Na mesma época, no Rio de Janeiro, estavam sendo colocadas as primeiras emissoras livres no ar. A Rádio Frívola City começa a transmitir em 30 de agosto de 1986 e foi uma das primeiras a fazer a analogia com a luta dos que estão sem terra: “a reforma agrária na terra fracassou, foi reprimida. Nós estamos lutando pela reforma no ar”. Inúmeras rádios livres foram colocadas no ar nesse período.

Algumas deixaram história para contar. Outras experiências não chegaram até os dias de hoje. Mas o que importa é que todas vinham com uma só motivação: a luta pela democracia na comunicação. Nos anos 90, o movimento daria uma reviravolta importante em sua história. Para saber o que aconteceu, primeiramente é importante conhecer a história da Rádio Reversão.

A Reversão operava na Vila Ré e seu sinal atingia num raio de 10 quilômetros. O número de ouvintes se aproximava dos 800 mil, segundo dados da própria emissora. A proposta da rádio era anarquista. O jornalista Léo Tomaz, seu idealizador definia: “o nosso projeto é de autogestão, de livre pensamento e liberdade de gestão. Somos pela existência de todas as tribos, incluindo a nossa”. O slogan levado ao ar era emble mático: “Reversão FM 106,5, a sua rádio livre; livre como todas gostariam de ser”. A proposta da rádio era levar aos ouvintes a programação musical de bandas da cidade, privilegiando as da zona leste, área de atuação da Reversão.

Os recursos financeiros vinhas da Casa de Cultura. Como o próprio nome já diz, é um espaço cultural com bar, música ao vivo e espaço para exposições.

A Rádio Reversão, assim com a Xilik, foi uma das emissoras que utilizou bem a imprensa para passar os seus ideais e anunciar as emissões.

A opção feita pelo independente e alternativo feita pela Reversão era radical como mostra a abertura de uma reportagem publicada pelo Jornal da Tarde em 1991: “Nesta FM, Gil, Chico e Caetano são proibidos. Bossa-nova e samba de morro, nem pensar. E os músicos de outros estados estão definitivamente banidos de uma programação musical que alterna rock inglês e americano com fitas-demo “made in Zona Leste”. Pode parecer estranho ter a Reversão num movimento que buscava a democracia. Mas a emissora era bem peculiar. Não tocava músicas que estavam “vinculadas a urbanidade”. Léo Tomaz explicou em uma entrevista a sua posição. Para ele, os artistas consagrados “cumpriram o seu papel em determinado momento, mas não podem servir de tampão, de crivo para a produção cultural”. Tomáz até tem razão, mas isso não pode servir de justificativa para uma censura as avessas. O discurso ideológico da Reversão beirava a arrogância: “Não queremos ser ouvidos, queremos nos expressar”, dizia Léo. “Não há nada mais democrático que um botão”, dizia outro integrante da equipe de apresentadores.

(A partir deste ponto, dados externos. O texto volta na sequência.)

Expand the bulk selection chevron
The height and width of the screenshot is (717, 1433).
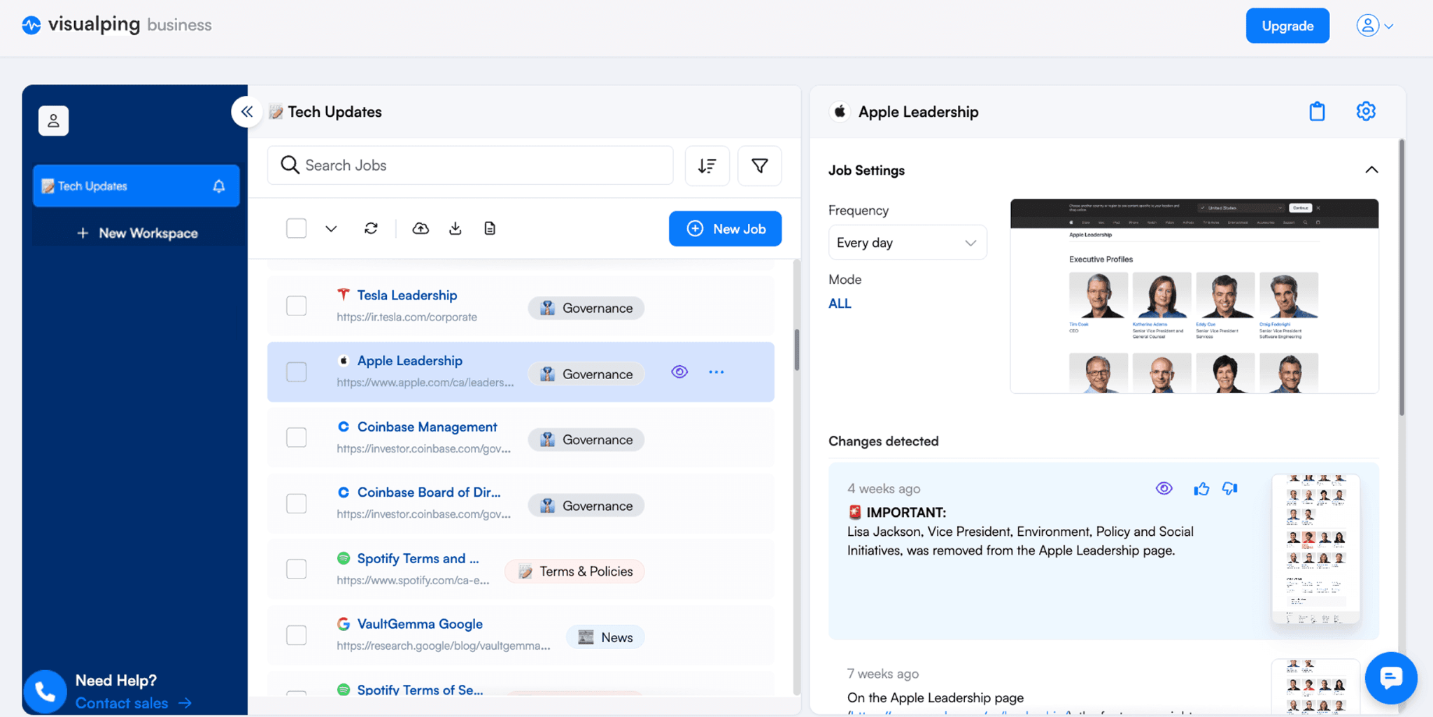[x=330, y=228]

Mas Léo Tomaz e sua Reversão não entrariam para a história das rádios livres no Brasil por causa de sua programação diferenciada.

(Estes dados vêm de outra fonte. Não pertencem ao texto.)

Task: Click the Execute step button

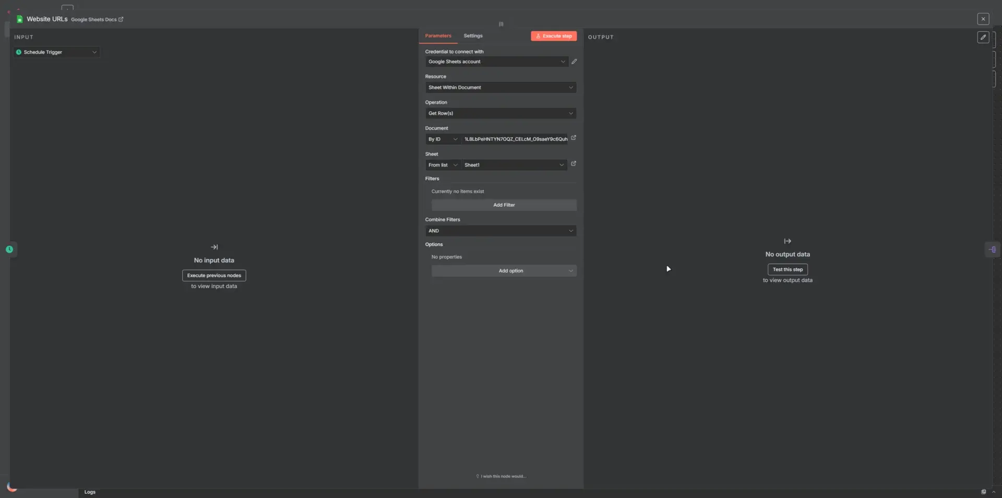Action: [553, 35]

A rádio teve os seus equipamentos apreendidos pela Polícia Federal em 1991, a partir de uma denúncia feita pelo Dentel. “O fundador da rádio infringiu o Código Nacional de Telecomunicações, funcionando sem licença do governo federal”, disse à época Itanor Neves Carneiro, chefe do Departamento de Ordem Política e Social da Polícia Federal. Tomáz era indiciado no artigo 70 do Código Brasileir o de Telecomunicações.

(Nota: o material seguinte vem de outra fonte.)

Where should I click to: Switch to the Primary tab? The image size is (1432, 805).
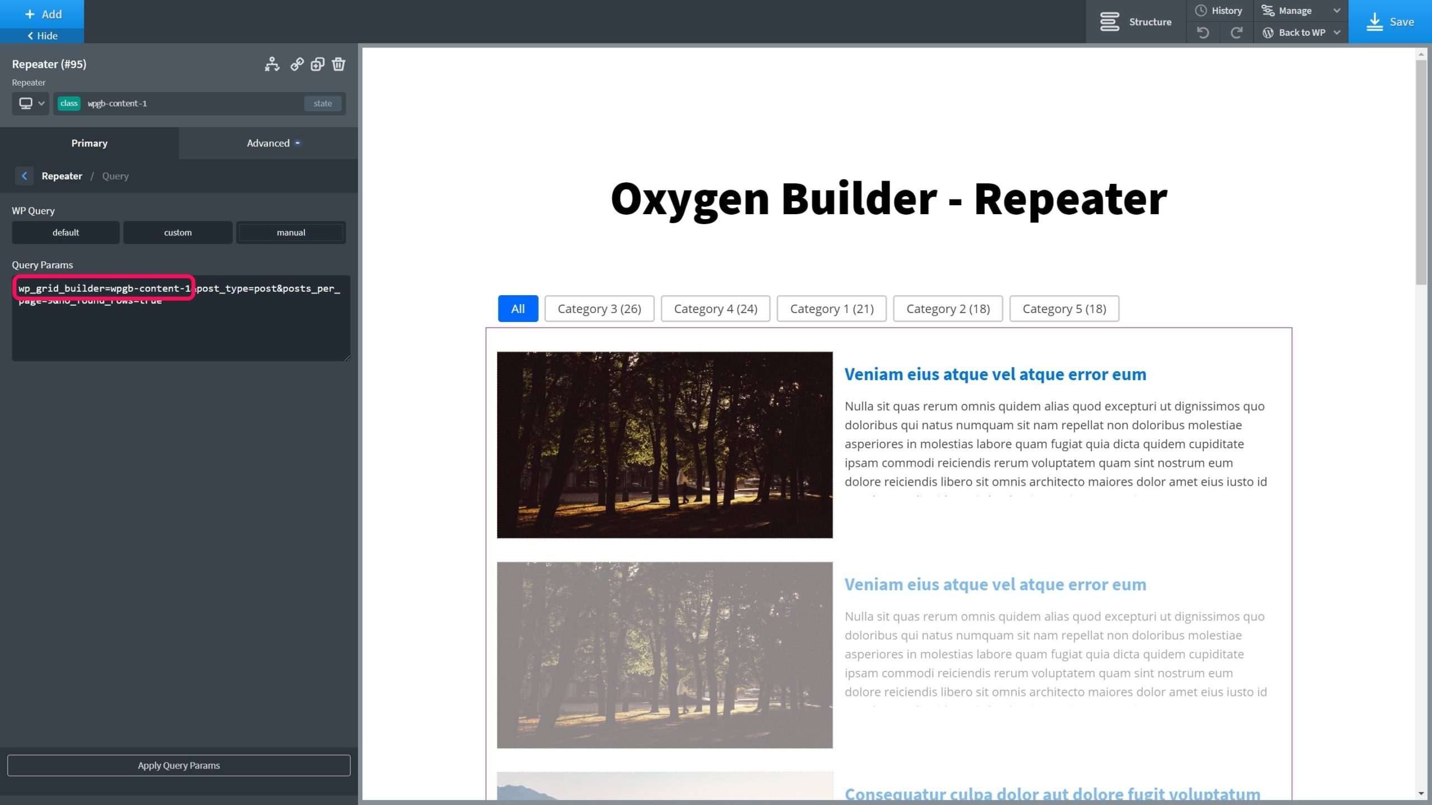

O processo se arrastou por quase três anos. A expectativa era grande. A sentença, em qualquer das possibilidades, poderia criar um fato histórico na história do movimento de rádios livres. Em março de 1994, o juiz Casem Mazlom (obs. o mesmo que julgou o caso Lalau) divulga finalmente a sentença: Léo Tomaz é inocente. Estava criado um precedente importante para os futuros processos. Segundo o juiz, não há crime em se colocar rádios não-autorizadas, sem fins lucrativos e sem motivações político-partidárias.

Depois do desfecho desse processo houve uma explosão no número de rádios livres na cidade de São Paulo. Com a jurisprudência na lei, houve tranqüilidade necessária para que se multiplicarem as emissoras. A fiscalização poderia até apreender os equipamentos, mas a batalha jurídica terminaria, em grande parte dos casos, em absolvição das pessoas envolvidas.